PROVIDED DATA —

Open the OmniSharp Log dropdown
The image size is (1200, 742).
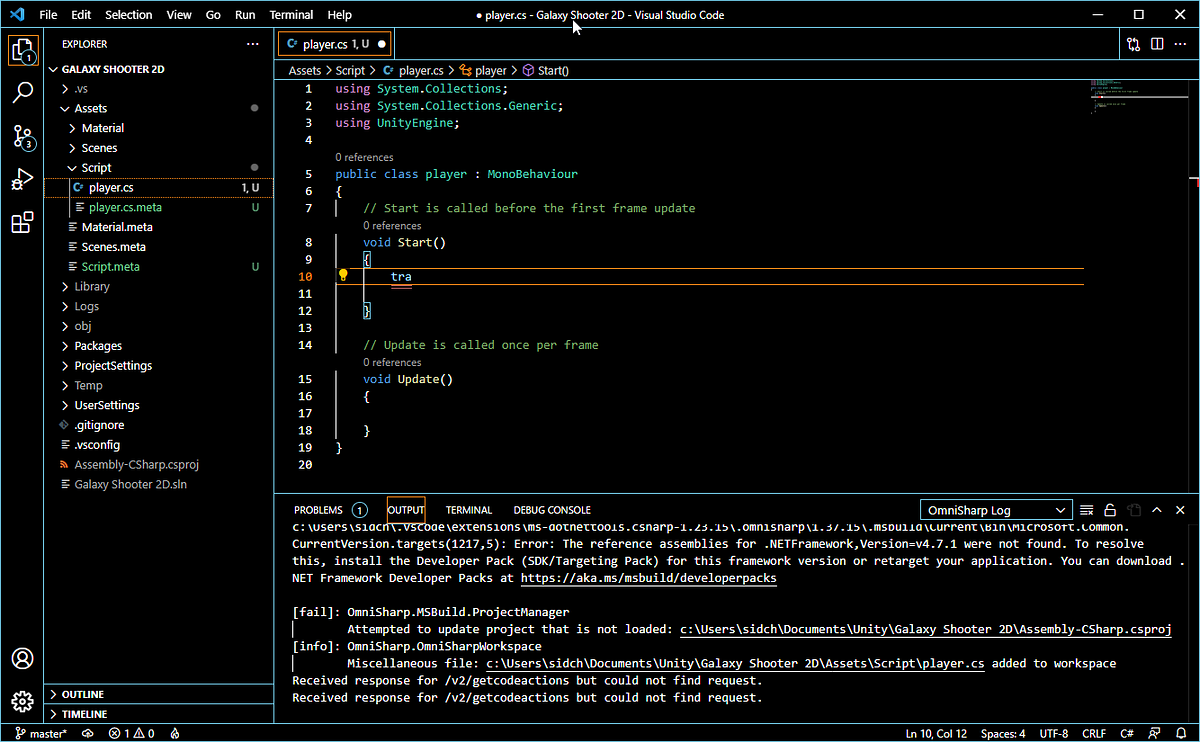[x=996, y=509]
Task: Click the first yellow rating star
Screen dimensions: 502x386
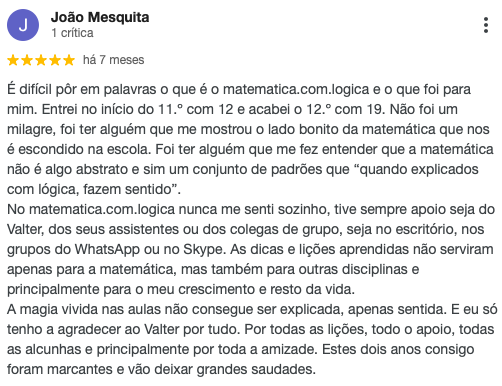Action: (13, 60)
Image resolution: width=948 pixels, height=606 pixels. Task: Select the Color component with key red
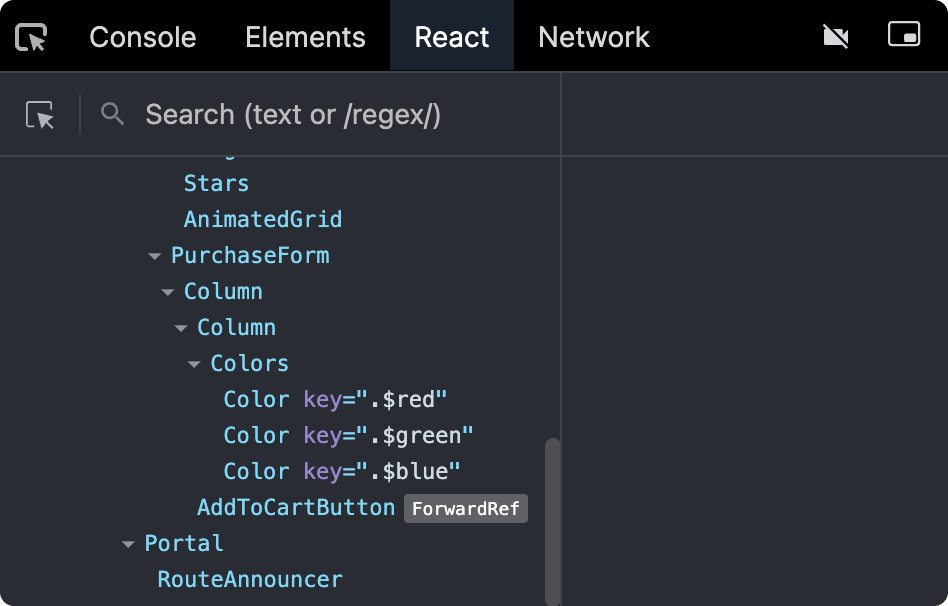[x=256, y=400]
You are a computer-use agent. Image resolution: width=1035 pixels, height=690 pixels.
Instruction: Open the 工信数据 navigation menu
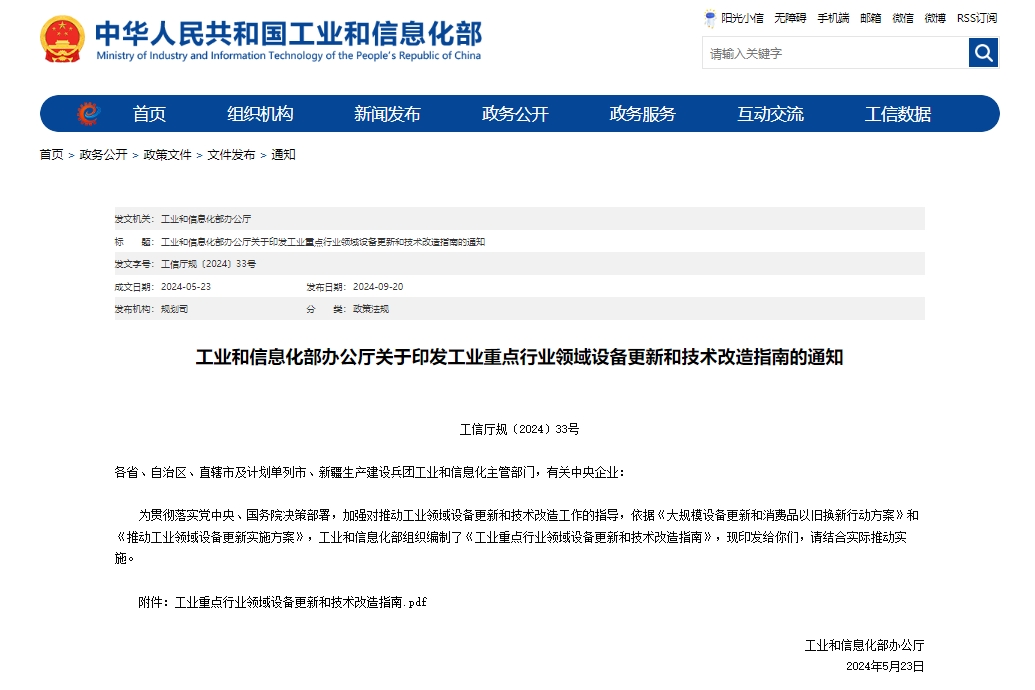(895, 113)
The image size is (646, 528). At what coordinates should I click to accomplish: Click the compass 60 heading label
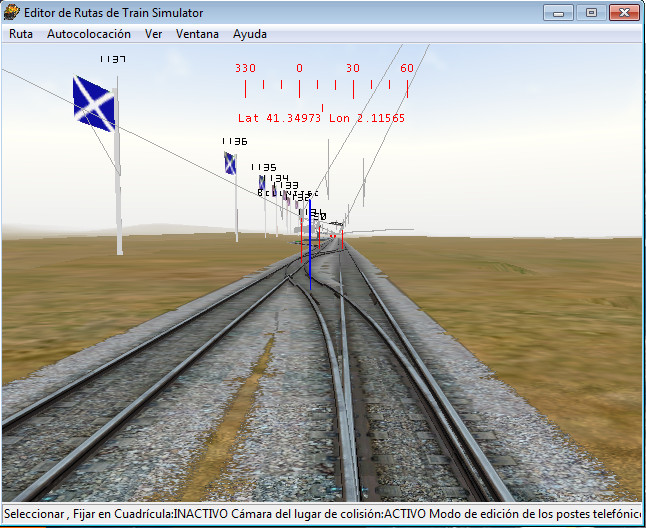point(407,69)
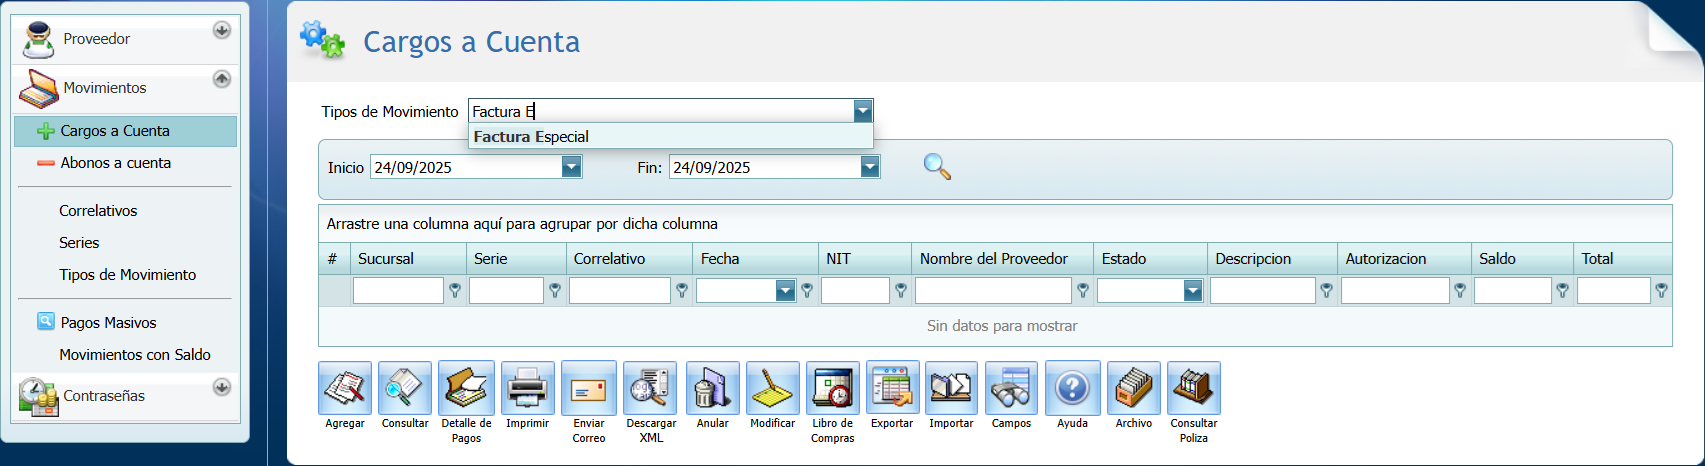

YOUR INSTRUCTIONS —
Please print the span that begins at the line holding "Instruction: Open the 工信数据 navigation menu" and ends at the last line of the data, both ends included, with no pictures.

RESULT —
Instruction: Open the 工信数据 navigation menu
(895, 113)
The image size is (646, 528). At what coordinates should I click to accomplish: Click the compass 60 heading label
point(407,69)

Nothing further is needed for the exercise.